# [DATA EXTRACT]
-=-=-

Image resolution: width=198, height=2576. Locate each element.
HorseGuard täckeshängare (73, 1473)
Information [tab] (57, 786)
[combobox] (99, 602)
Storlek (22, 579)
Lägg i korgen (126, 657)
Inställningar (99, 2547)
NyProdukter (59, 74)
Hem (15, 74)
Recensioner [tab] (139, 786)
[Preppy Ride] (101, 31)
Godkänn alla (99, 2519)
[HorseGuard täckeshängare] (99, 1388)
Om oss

-=-=-

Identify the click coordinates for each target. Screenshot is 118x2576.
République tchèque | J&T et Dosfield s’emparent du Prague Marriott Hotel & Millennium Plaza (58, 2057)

-=-=-

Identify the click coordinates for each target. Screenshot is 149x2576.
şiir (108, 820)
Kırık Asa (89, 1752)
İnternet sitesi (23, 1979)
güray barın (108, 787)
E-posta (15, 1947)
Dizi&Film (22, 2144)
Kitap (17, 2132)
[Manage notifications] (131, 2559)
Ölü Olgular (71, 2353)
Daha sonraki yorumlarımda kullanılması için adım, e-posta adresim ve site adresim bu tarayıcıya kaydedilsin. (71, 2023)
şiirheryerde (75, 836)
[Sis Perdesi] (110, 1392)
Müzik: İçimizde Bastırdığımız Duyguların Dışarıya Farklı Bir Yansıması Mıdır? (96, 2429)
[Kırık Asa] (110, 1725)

-=-=-

# [WORK TO BE COMPLETED]
Return only the stretch of the material above from the line holding "Screenshot is 118x2576." through the line holding "République tchèque |", copied exactly.

# [OUTPUT OF THE EXERCISE]
Identify the click coordinates for each target. Screenshot is 118x2576.
République tchèque | J&T et Dosfield s’emparent du Prague Marriott Hotel & Millennium Plaza (58, 2057)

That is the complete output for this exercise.